Fig. 2. NIR pulse characterization of pump and seeded idler from the is-TPG. [(a) and (b)] Measured SHG intensity autocorrelation traces and its Gaussian fitted curves and [(c) and (d)] measured high-speed PD waveforms of pump and seeded idler from the is-TPG operated at 1.50 THz, respectively. Note that all results are normalized.
For comparison with these SHG autocorrelation measurements, we also measured the intensity temporal profiles of these pulses using a fiber-coupled, 20-GHz-bandwidth high-speed NIR PD (DCS-30S; Discovery Semiconductors, Inc.) with a 40-GHz bandwidth oscilloscope. The results with an average of 16 traces are shown in Figs. 2(c) and 2(d). The FWHM pulse widths were measured to be 353 ps for the pump and 190 ps for the idler that were consistent with the SHG autocorrelation results shown in Figs. 2(a) and 2(b).
3.2 Characterization of is-TPG
We measured the output energy and frequency linewidth of the THz-wave pulses from the is-TPG employed in this study. Figure 3(a) shows the THz-wave pulse energy as a function of frequency measured using a calibrated pyroelectric detector (THZ20; Sensor- und Lasertechnik GmbH).
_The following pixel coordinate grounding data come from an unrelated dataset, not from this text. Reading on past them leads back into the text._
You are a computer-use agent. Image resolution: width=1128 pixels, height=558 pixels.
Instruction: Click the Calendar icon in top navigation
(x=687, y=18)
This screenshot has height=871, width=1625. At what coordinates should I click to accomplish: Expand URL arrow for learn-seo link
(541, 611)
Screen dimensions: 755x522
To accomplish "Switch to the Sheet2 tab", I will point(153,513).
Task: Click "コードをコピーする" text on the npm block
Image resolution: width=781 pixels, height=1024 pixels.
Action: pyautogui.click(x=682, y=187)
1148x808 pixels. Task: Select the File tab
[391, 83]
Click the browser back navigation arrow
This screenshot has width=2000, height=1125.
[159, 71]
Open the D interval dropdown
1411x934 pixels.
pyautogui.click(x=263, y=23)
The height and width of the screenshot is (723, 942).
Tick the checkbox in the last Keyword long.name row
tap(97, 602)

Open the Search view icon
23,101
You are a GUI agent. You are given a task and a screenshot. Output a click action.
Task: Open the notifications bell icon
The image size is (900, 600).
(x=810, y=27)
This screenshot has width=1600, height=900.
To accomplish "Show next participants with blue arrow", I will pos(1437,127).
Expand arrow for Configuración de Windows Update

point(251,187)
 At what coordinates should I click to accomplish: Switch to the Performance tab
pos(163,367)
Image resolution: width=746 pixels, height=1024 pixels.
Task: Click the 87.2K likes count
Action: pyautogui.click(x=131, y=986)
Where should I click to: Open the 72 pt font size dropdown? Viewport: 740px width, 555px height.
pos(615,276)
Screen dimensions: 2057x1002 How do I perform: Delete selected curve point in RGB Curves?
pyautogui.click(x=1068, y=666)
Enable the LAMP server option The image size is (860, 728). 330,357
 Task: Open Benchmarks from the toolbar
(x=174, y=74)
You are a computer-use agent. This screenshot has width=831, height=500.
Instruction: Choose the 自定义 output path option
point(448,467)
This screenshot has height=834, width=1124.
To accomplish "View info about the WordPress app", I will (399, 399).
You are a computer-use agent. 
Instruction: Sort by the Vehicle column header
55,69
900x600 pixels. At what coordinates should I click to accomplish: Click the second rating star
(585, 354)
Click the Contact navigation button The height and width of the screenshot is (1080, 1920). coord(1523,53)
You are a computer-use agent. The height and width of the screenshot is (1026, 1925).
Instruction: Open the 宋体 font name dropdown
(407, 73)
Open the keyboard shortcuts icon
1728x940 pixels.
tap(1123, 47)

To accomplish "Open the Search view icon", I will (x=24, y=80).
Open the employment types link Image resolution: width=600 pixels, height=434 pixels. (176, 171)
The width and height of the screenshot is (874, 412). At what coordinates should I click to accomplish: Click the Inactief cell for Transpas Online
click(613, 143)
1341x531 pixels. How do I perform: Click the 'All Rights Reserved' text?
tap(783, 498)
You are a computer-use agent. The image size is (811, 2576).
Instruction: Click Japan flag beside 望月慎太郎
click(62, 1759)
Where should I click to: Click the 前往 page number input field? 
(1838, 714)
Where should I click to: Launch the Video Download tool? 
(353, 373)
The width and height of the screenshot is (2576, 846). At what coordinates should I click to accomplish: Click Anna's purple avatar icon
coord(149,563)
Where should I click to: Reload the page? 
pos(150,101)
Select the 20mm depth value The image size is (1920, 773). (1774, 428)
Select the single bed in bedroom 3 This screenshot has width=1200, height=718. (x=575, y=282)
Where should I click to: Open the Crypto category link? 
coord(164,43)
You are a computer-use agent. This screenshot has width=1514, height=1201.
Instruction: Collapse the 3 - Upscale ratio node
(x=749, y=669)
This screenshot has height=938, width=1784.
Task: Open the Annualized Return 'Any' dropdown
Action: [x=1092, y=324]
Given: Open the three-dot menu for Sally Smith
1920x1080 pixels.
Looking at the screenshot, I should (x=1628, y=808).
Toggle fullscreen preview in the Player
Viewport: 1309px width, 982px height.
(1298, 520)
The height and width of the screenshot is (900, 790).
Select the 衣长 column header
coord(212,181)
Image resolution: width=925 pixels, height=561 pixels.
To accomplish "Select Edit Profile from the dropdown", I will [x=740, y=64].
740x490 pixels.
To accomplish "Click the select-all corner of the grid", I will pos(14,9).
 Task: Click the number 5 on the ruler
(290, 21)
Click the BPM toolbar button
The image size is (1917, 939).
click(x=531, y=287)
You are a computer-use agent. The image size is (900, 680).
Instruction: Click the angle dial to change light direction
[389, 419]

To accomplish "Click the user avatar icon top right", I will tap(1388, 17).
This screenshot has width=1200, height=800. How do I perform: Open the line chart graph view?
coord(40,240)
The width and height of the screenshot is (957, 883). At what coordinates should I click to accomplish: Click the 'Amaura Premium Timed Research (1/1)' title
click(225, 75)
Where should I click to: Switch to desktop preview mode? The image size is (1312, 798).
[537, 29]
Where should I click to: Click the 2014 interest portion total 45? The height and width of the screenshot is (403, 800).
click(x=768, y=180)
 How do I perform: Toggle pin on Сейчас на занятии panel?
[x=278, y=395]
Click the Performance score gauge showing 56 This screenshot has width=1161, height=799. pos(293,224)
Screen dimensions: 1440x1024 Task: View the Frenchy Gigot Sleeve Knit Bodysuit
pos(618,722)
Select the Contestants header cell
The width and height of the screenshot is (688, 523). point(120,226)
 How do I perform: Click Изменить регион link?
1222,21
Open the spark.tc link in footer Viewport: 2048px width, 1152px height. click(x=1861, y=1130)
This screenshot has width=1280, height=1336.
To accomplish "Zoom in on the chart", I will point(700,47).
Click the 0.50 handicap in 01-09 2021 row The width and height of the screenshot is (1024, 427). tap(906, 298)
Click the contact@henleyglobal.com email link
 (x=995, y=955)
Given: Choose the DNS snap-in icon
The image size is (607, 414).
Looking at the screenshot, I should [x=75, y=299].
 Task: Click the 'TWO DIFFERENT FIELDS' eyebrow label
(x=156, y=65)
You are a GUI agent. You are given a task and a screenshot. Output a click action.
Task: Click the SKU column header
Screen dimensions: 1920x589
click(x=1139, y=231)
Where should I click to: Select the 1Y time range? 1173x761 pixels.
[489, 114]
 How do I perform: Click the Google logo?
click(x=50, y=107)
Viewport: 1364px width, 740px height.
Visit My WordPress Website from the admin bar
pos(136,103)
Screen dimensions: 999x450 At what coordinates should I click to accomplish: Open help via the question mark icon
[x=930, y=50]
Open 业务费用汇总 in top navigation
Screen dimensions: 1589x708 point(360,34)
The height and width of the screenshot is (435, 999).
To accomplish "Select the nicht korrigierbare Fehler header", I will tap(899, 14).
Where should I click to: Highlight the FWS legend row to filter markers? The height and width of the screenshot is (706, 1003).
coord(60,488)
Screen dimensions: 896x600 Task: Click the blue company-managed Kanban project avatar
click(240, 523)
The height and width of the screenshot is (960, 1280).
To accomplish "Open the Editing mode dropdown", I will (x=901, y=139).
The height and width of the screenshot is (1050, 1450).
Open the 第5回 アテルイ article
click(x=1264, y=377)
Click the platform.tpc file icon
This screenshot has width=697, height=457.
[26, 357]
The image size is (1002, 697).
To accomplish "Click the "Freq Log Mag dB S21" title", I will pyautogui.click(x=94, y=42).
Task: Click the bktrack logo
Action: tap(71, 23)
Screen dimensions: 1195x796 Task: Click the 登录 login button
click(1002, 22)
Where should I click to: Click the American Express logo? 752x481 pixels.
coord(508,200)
The detector was posteriorly placed relative to the cylindrical lens. The continuously frequency-tunable THz-wave pulses were generated in the range of 0.9–2.7 THz with the maximum pulse energy of 0.47 µJ around 1.83 THz. The sharp dips observed in this THz-wave output spectrum are due to the absorption lines of water vapor in ambient air. Among these water vapor absorption lines, the one at 1.41 THz was used to estimate the frequency linewidth of THz-wave pulses from the is-TPG, as shown in Fig. 3(b). This measurement provides a more accurate result of the linewidth characterization for sub-ns THz-wave pulses than a scanning Fabry-Pérot etalon that were previously used [9,44]. This is because the mirror spacing of the scanning etalon is comparable with the physical length of sub-ns pulse width and the resulting interference visibility of the scanning etalon decreases. The measured absorption spectrum showed an FWHM linewidth of 7.5 GHz that was slightly broader than the pressure-broadened Lorentz absorption linewidth of 5.7 GHz in ambient air [45]. As shown by the fitting residuals in Fig. 3(b), the observed line shape was well fitted by a Voight function. By performing Voigt curve fitting with the Lorentz FWHM linewidth of 5.7 GHz, the Gaussian FWHM linewidth of the THz-wave pulses from the is-TPG was estimated to be 3.5 GHz. These measurements confirm that is-TPG produces monochromatic THz-wave pulses with wide frequency tunability.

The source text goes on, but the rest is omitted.